Format every line of the entries below as a JSON list of strings, one string per line, skipping blank lines.

═══ Data ═══

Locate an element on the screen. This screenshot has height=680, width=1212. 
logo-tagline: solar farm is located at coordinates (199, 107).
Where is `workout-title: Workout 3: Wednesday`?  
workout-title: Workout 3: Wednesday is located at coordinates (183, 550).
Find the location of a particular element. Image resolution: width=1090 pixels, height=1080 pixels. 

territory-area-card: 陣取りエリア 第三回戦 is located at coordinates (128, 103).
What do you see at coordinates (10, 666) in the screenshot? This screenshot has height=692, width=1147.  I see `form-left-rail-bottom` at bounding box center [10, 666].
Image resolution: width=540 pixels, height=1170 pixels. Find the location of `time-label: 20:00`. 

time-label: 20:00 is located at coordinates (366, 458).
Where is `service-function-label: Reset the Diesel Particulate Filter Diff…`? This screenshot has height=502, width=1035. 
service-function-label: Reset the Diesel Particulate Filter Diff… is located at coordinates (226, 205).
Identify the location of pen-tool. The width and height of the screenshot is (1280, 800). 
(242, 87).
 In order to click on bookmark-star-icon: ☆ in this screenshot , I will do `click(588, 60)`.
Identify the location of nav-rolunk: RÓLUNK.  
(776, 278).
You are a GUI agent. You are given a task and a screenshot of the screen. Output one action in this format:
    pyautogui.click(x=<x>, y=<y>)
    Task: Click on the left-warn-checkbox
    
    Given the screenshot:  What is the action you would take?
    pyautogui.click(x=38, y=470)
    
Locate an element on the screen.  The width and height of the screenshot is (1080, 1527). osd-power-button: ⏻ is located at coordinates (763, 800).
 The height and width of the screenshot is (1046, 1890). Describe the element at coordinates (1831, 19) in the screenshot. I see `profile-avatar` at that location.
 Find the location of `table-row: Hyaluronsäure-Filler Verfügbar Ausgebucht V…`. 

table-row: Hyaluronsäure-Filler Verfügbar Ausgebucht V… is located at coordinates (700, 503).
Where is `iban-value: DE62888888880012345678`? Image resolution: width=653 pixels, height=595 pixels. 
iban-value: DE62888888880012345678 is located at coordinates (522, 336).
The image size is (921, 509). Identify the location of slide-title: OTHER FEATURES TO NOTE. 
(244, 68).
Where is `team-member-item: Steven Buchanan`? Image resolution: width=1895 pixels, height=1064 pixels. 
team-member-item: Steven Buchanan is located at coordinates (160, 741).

═══

Written solution
[
  "Locate an element on the screen. This screenshot has height=680, width=1212. ",
  "logo-tagline: solar farm is located at coordinates (199, 107).",
  "Where is `workout-title: Workout 3: Wednesday`?  ",
  "workout-title: Workout 3: Wednesday is located at coordinates (183, 550).",
  "Find the location of a particular element. Image resolution: width=1090 pixels, height=1080 pixels. ",
  "territory-area-card: 陣取りエリア 第三回戦 is located at coordinates (128, 103).",
  "What do you see at coordinates (10, 666) in the screenshot? This screenshot has height=692, width=1147.  I see `form-left-rail-bottom` at bounding box center [10, 666].",
  "Image resolution: width=540 pixels, height=1170 pixels. Find the location of `time-label: 20:00`. ",
  "time-label: 20:00 is located at coordinates (366, 458).",
  "Where is `service-function-label: Reset the Diesel Particulate Filter Diff…`? This screenshot has height=502, width=1035. ",
  "service-function-label: Reset the Diesel Particulate Filter Diff… is located at coordinates (226, 205).",
  "Identify the location of pen-tool. The width and height of the screenshot is (1280, 800). ",
  "(242, 87).",
  " In order to click on bookmark-star-icon: ☆ in this screenshot , I will do `click(588, 60)`.",
  "Identify the location of nav-rolunk: RÓLUNK.  ",
  "(776, 278).",
  "You are a GUI agent. You are given a task and a screenshot of the screen. Output one action in this format:",
  "    pyautogui.click(x=<x>, y=<y>)",
  "    Task: Click on the left-warn-checkbox",
  "    Given the screenshot:  What is the action you would take?",
  "    pyautogui.click(x=38, y=470)",
  "Locate an element on the screen.  The width and height of the screenshot is (1080, 1527). osd-power-button: ⏻ is located at coordinates (763, 800).",
  " The height and width of the screenshot is (1046, 1890). Describe the element at coordinates (1831, 19) in the screenshot. I see `profile-avatar` at that location.",
  " Find the location of `table-row: Hyaluronsäure-Filler Verfügbar Ausgebucht V…`. ",
  "table-row: Hyaluronsäure-Filler Verfügbar Ausgebucht V… is located at coordinates (700, 503).",
  "Where is `iban-value: DE62888888880012345678`? Image resolution: width=653 pixels, height=595 pixels. ",
  "iban-value: DE62888888880012345678 is located at coordinates (522, 336).",
  "The image size is (921, 509). Identify the location of slide-title: OTHER FEATURES TO NOTE. ",
  "(244, 68).",
  "Where is `team-member-item: Steven Buchanan`? Image resolution: width=1895 pixels, height=1064 pixels. ",
  "team-member-item: Steven Buchanan is located at coordinates (160, 741)."
]